After the end of Scaliger power and a short period under the Visconti and the Carraresi, Lessinia became part of the Republic of Venice with the Devotion of Verona to Venice in 1405, remaining so until the fall of the Republic, except during the War of the League of Cambrai. The need to rely on loyal populations near the border led Venice to confirm and expand rights and privileges already granted to local inhabitants.

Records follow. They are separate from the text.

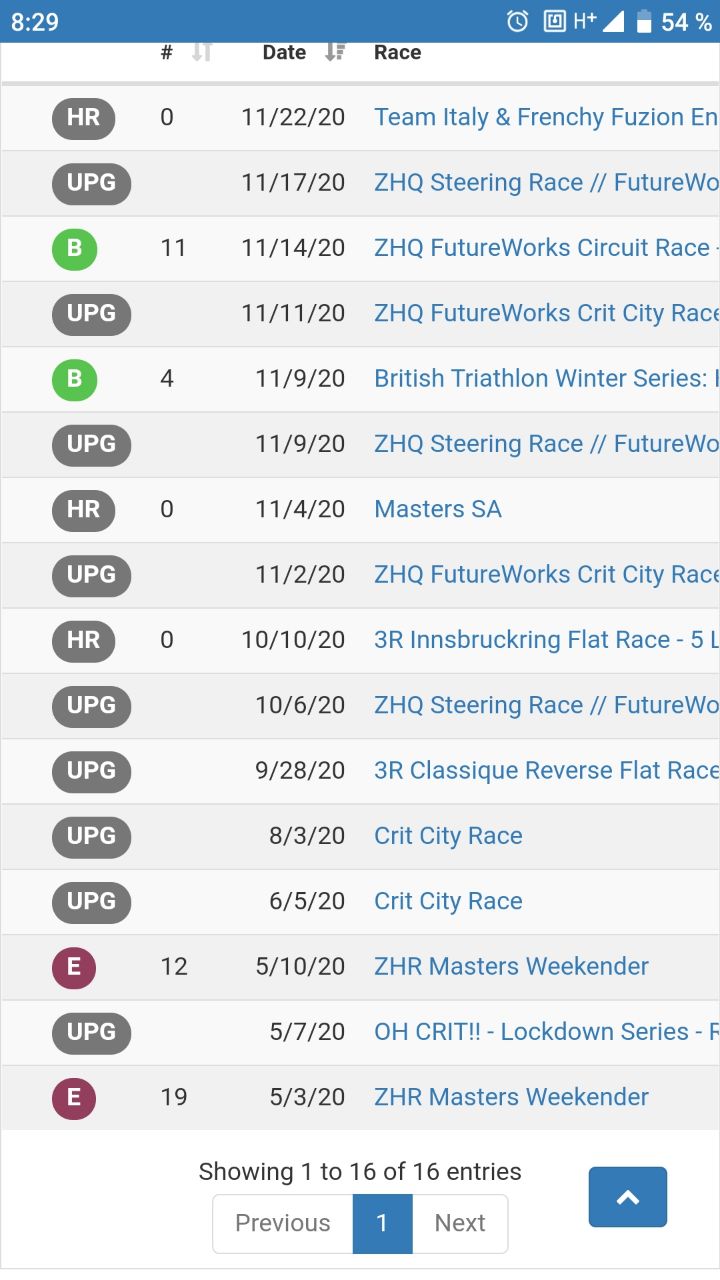
Task: Go to the Previous page
Action: [x=282, y=1223]

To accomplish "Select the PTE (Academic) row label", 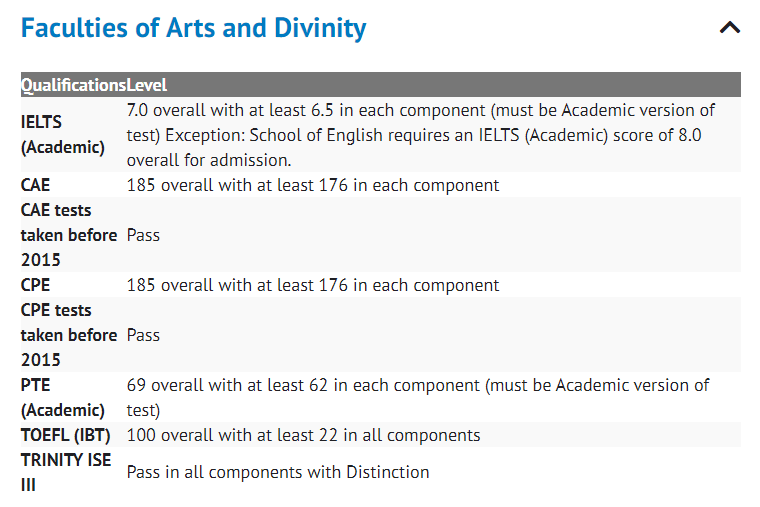I will click(x=62, y=397).
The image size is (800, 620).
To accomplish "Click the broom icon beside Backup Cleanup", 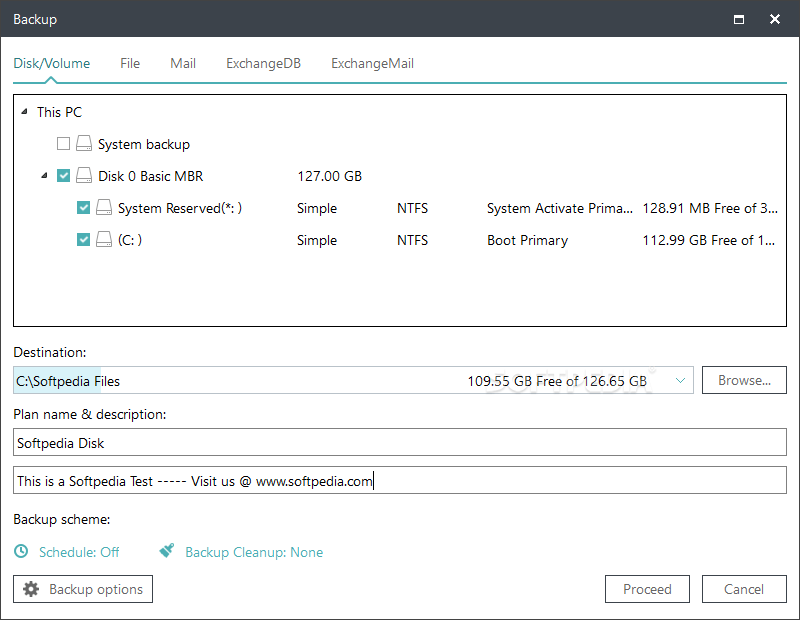I will pos(167,551).
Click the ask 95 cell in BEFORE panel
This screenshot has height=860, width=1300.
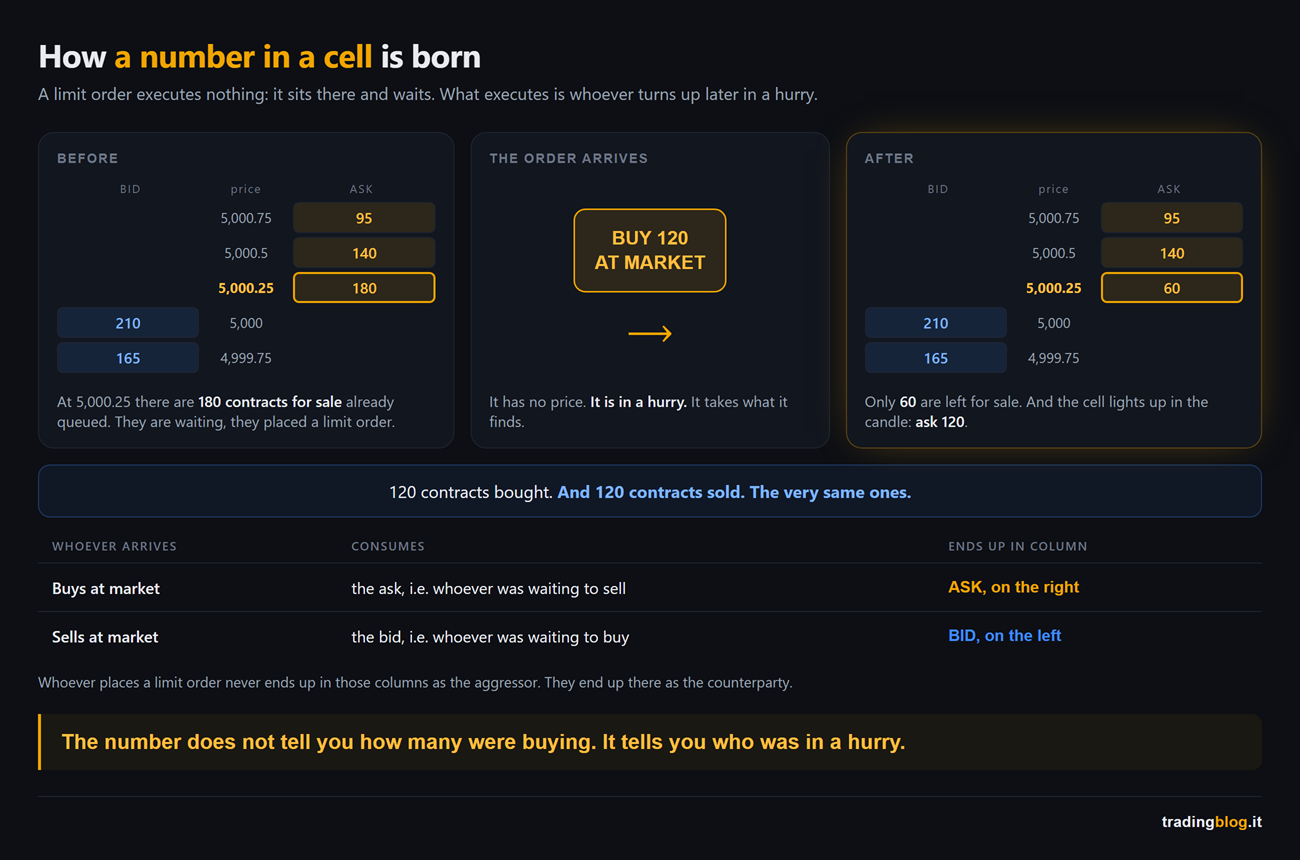click(364, 218)
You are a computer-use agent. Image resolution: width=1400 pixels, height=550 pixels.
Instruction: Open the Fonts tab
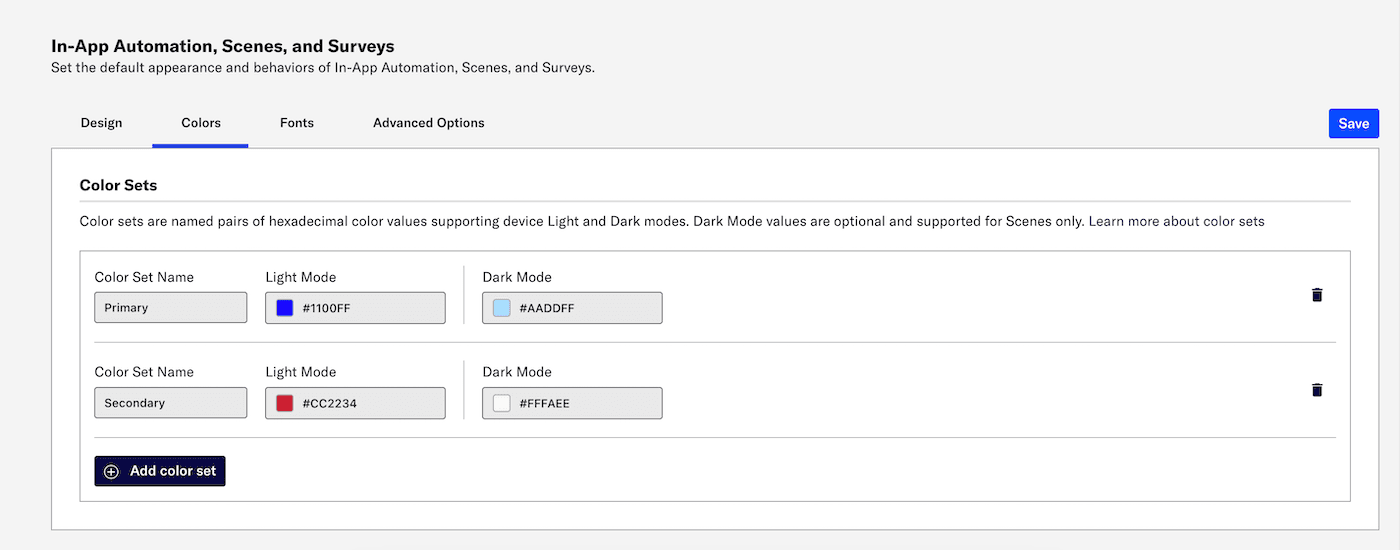pos(297,123)
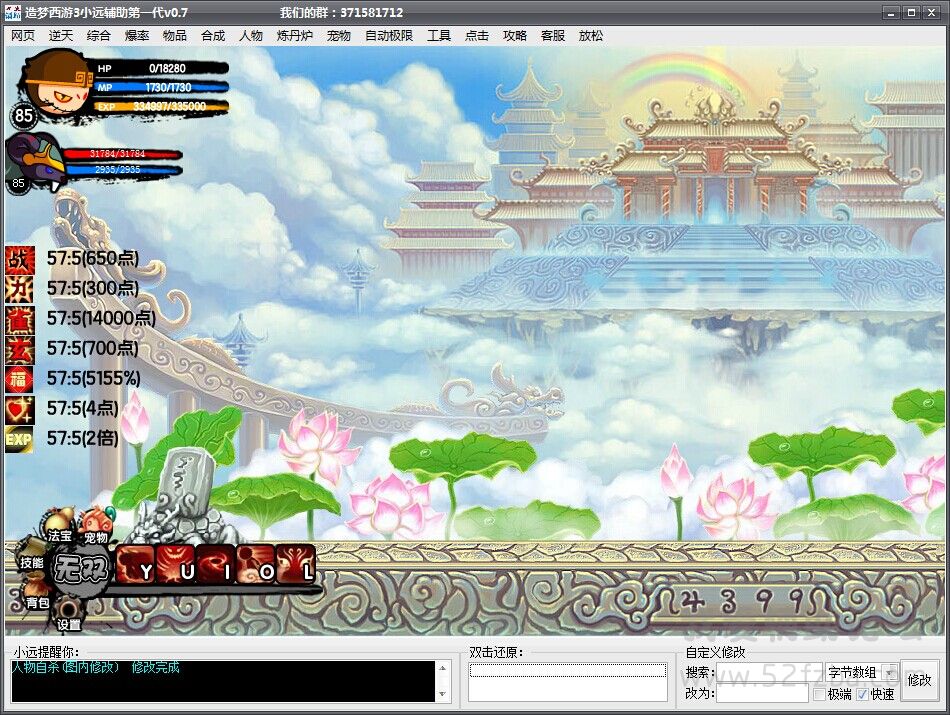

For example, the inhabitants of Sant'Anna d'Alfaedo were allowed to graze animals and gather wood as long as they ensured armed control of the paths leading toward the border with the bishopric of Trent.

The Serenissima also promoted the construction of a road known as della Selve Lessinee, which crossed the territory of the vicariate of Valpantena toward Lugo, Belloro and Lughezzano. The oldest cartographic depiction of Lessinia appears in the Almagià map of 1440. It shows several settlements, including Sant'Anna d'Alfaedo with Cona and Cerna, the wooded area of Selva, Bosco Chiesanuova with many buildings and a church, Valdiporro with a church and nearby districts, and the territories of Saline, Tavernole, Alcenago, Lugo, Azzago and Romagnano.

Thanks to Venetian privileges and relative peace, between the 14th and 16th centuries the population of Lessinia grew and activities such as pastoralism and agriculture were added to traditional charcoal production and wood gathering. Despite this, the population still lived in poverty, with maize often forming almost the only food available. As population grew, new settlements were built. Abandoning old wooden dwellings, the inhabitants began to use red Verona marble, which was locally available, processed into regular slabs and successfully exploited. Buildings dedicated to specific activities were also constructed, such as baiti and caseare for milk processing, icehouses and kilns to obtain quicklime. Numerous religious buildings also appeared in the territory, including small churches, wayside shrines, steles and chapels placed at crossroads, all expressing the religious devotion of the inhabitants and still marking the landscape.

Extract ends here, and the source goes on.